You've announced your solo album The View From Halfway Down is coming out in October. Did you set out to write a bunch of new songs or did it just happen?
For me it was more a question of track selection. I recorded a lot of tunes with Gem Archer at his stdio back at the start of 2016, directly following the death of David Bowie, and this album draws from that but also other bits and pieces. The songs on this album were mostly finished before all of this. It was mainly vocals and mixing that happened this year.
The lead single Love Comes In Waves is real melodic psychedelic pop. Did anything specifically influence the sound of the single or forthcoming album? What kind of stuff were you listening to?
The influences shine through as clear as day I think, it's the music everyone knows I'm into. The Beatles, Krautrock, Spacemen Three, The Stone Roses.

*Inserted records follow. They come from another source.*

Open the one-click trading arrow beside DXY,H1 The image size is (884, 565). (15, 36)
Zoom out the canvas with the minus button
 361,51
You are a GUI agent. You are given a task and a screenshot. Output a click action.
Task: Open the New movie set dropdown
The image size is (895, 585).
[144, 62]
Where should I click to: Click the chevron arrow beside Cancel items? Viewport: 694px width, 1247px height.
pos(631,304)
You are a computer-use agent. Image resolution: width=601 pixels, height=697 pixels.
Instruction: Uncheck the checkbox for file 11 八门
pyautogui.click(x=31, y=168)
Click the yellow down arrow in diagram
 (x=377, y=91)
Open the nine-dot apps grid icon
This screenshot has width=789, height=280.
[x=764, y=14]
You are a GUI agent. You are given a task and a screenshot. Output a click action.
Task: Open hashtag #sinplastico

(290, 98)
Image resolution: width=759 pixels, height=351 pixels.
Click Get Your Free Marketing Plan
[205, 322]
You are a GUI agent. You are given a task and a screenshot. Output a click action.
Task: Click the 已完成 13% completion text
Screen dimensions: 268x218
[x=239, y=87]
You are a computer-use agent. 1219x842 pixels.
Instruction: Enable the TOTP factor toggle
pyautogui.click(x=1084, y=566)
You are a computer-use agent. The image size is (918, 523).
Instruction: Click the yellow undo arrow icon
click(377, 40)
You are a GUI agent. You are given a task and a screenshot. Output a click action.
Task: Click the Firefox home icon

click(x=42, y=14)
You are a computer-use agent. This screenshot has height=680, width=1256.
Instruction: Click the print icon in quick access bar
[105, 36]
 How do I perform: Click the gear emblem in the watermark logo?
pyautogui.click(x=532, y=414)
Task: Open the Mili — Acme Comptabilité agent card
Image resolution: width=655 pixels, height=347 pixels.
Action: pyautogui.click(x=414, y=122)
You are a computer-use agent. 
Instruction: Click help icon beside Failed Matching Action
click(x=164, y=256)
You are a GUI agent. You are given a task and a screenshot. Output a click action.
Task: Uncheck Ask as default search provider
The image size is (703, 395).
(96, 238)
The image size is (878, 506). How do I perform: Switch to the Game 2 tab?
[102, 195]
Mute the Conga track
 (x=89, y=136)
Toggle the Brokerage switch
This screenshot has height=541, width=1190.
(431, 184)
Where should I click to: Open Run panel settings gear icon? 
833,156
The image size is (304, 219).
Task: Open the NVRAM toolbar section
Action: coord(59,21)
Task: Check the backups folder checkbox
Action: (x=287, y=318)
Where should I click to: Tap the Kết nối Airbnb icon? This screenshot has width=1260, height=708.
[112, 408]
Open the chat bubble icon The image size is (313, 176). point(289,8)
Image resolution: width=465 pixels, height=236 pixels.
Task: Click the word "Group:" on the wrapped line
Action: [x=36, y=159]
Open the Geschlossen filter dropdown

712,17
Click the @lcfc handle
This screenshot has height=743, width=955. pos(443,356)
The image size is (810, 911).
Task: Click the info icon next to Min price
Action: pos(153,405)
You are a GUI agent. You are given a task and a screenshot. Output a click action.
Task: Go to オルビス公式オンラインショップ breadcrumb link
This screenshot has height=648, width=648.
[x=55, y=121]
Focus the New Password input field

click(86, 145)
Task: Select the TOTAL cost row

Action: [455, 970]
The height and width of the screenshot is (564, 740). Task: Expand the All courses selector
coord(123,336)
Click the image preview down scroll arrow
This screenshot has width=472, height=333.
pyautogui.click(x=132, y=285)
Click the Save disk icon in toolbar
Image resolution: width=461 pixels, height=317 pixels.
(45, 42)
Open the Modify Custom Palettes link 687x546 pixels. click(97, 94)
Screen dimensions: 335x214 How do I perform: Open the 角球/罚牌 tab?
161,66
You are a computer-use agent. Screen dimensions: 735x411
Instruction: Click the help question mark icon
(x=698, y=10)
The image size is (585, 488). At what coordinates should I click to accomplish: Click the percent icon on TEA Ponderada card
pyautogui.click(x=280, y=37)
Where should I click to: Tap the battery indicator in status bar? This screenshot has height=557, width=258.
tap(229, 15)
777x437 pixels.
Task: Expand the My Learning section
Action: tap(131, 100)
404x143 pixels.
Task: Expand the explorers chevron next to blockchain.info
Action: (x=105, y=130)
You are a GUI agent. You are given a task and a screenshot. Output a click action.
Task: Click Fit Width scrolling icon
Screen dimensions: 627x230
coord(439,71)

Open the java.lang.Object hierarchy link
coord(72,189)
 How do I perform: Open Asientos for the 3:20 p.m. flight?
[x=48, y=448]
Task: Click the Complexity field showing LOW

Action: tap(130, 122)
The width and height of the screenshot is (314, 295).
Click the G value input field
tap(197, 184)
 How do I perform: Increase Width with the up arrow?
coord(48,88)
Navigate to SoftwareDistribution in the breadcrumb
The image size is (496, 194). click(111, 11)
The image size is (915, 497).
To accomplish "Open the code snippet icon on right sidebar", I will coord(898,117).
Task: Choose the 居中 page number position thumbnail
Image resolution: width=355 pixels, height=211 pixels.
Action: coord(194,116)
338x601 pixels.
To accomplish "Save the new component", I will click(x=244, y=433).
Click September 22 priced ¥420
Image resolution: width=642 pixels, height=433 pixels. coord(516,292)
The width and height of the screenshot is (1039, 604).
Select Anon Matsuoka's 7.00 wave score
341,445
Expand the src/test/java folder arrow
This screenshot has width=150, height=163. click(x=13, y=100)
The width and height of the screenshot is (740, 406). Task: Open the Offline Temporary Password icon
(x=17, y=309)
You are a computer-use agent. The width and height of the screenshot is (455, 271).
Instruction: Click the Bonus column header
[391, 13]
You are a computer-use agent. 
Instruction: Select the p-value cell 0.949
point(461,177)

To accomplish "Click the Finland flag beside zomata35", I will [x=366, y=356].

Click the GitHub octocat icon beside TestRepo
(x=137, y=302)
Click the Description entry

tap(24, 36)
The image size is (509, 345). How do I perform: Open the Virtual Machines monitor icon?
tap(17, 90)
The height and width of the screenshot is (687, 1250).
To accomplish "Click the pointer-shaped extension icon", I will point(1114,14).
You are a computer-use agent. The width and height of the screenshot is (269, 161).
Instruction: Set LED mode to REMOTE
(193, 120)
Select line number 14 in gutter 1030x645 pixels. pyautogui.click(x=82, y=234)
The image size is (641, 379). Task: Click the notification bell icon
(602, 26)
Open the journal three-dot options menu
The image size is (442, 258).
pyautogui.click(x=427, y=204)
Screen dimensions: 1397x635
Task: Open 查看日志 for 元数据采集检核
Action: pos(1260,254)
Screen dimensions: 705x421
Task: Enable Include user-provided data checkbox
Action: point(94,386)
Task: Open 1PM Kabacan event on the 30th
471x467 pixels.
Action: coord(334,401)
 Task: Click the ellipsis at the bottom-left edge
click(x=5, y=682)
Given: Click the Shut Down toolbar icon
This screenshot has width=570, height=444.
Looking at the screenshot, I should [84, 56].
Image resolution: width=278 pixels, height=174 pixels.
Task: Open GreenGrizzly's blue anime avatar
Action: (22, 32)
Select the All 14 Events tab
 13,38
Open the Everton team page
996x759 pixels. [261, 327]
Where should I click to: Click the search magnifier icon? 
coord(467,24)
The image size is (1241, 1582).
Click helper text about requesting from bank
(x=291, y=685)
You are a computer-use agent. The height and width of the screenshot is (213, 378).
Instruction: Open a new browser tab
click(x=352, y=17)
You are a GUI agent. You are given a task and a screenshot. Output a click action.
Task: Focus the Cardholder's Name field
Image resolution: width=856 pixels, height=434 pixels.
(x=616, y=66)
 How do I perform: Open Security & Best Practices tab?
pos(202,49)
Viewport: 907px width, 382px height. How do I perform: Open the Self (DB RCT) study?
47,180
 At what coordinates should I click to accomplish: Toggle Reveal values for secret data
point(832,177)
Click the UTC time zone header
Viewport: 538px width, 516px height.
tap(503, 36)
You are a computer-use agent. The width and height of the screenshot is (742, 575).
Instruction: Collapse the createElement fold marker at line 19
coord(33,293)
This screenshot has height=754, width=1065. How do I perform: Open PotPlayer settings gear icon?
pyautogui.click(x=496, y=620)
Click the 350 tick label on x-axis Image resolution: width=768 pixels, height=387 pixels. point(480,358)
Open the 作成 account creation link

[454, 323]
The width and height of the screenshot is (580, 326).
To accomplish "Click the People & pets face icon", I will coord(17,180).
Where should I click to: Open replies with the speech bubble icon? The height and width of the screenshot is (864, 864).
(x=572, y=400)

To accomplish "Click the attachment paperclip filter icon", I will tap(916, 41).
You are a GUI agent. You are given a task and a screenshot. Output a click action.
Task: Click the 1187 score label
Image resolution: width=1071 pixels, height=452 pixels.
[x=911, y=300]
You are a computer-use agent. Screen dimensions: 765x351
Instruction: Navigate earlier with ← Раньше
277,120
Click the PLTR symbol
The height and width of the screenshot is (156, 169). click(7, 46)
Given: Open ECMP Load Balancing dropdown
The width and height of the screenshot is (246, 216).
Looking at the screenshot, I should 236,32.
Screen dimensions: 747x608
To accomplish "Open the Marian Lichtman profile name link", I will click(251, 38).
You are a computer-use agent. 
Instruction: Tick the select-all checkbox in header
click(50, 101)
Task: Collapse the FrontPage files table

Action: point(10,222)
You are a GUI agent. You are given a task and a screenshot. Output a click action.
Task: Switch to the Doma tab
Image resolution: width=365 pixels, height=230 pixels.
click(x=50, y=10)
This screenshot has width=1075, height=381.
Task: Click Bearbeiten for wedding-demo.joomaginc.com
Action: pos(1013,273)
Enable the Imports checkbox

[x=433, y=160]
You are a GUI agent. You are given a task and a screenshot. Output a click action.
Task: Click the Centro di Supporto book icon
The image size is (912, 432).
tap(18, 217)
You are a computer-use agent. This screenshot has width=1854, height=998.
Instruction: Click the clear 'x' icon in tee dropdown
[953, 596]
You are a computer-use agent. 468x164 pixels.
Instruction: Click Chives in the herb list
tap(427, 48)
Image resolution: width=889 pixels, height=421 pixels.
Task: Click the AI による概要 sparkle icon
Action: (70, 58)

Would you like to play some solo shows when it is possible?
I'd like to, yeah. I'd like to play some Ride shows too! And some GLOK shows! I'm basically desperate to play a real gig again. Ride did an online gig the other day, and although it was great to do, it basically just highlighted everything that was missing from that moment. I miss our audience and I can't wait to get onstage on a real tour with Ride again. I feel cheated out of the end of our last tour, but hopefully we can pick up again where we left off when this is all over.
What can fans expect from the album?
It's a pretty humble affair. Around half of the tracks are instrumental, it's not so much of a "songwriter" album. It's more about a listening experience, I tried to make something that I'd want to listen to. It's pretty gentle most of the time, touches of psychedelia, I think it sounds great in the sun. Basically, if I've succeeded, it's the ideal shoegaze barbeque album.